> _WHAT YOU WILL DO_:
Collect and copy out every line of the entries below that contains the string "width". Case counts.
____________________
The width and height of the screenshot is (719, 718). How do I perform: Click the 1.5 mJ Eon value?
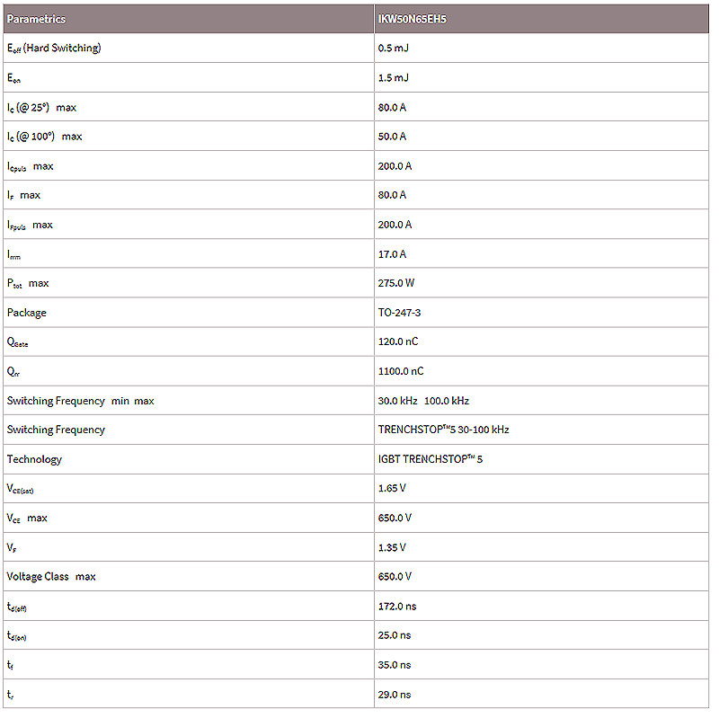[394, 78]
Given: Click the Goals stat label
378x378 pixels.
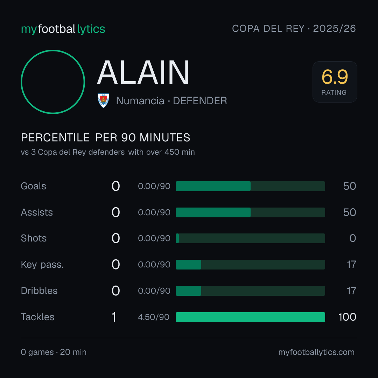Looking at the screenshot, I should point(34,186).
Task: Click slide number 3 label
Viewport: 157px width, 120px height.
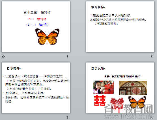Action: point(67,117)
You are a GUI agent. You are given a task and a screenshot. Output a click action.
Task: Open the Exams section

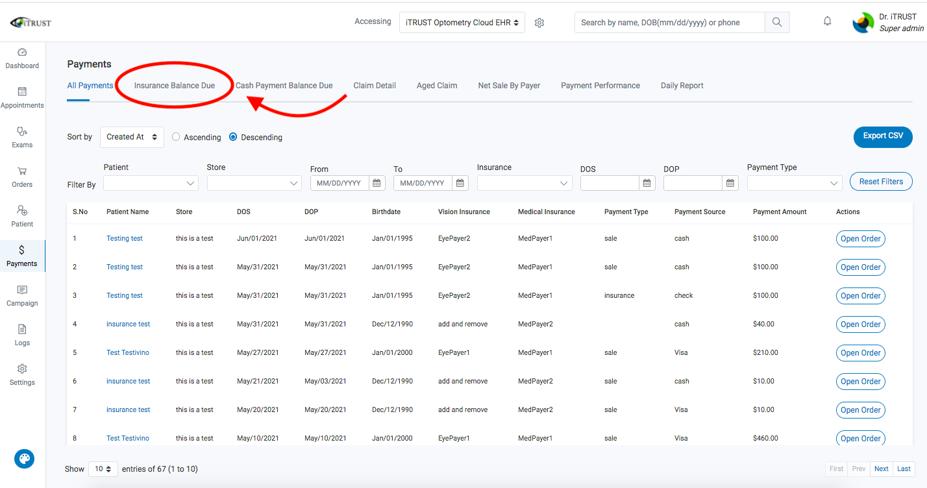click(x=21, y=136)
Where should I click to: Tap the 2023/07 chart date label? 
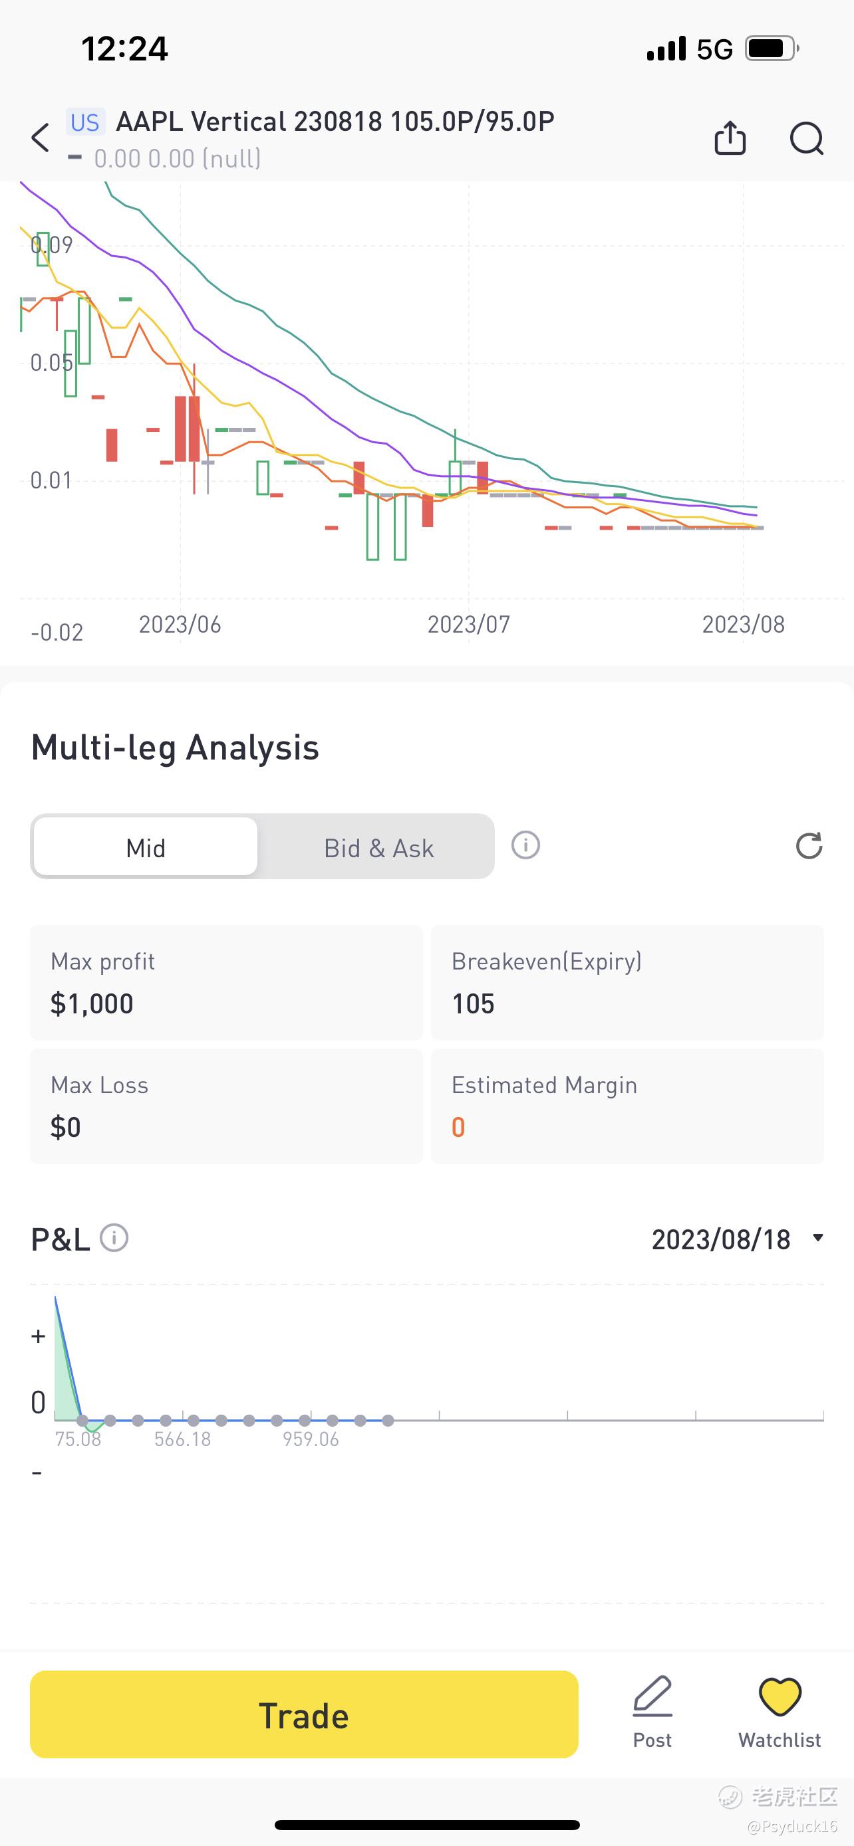[x=468, y=624]
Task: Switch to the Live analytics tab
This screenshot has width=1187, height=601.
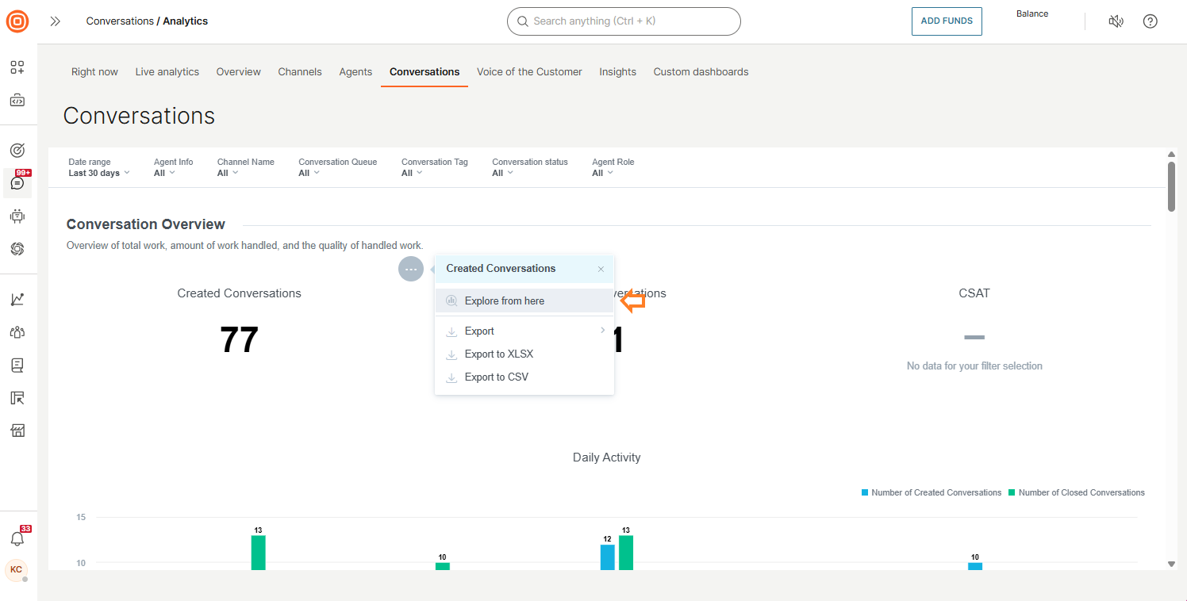Action: point(167,71)
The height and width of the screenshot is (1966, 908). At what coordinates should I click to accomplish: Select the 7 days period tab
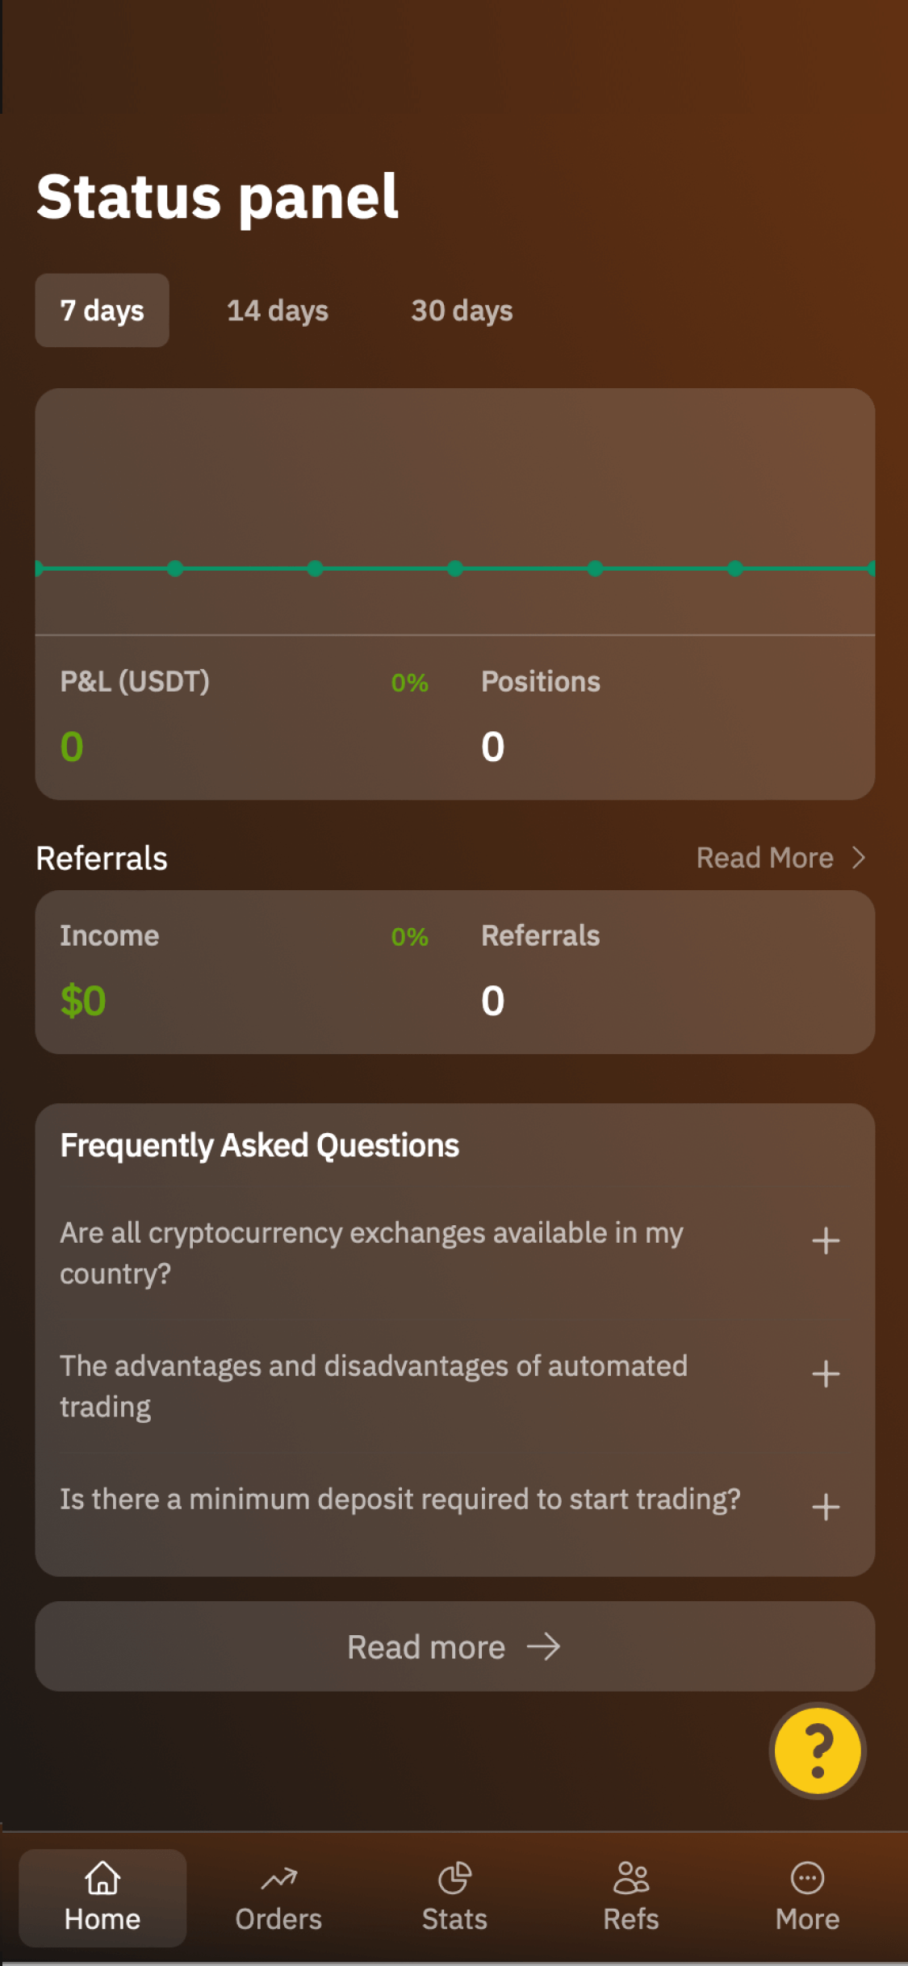(x=102, y=311)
____________________
> _WRITTEN RESPONSE_:
The width and height of the screenshot is (719, 718). How do I perform: Click the 1.5 mJ Eon value?
Viewport: 157px width, 120px height.
This screenshot has width=1187, height=601.
The height and width of the screenshot is (1966, 908). At what coordinates should I click to accomplish: Select the 7 days period tab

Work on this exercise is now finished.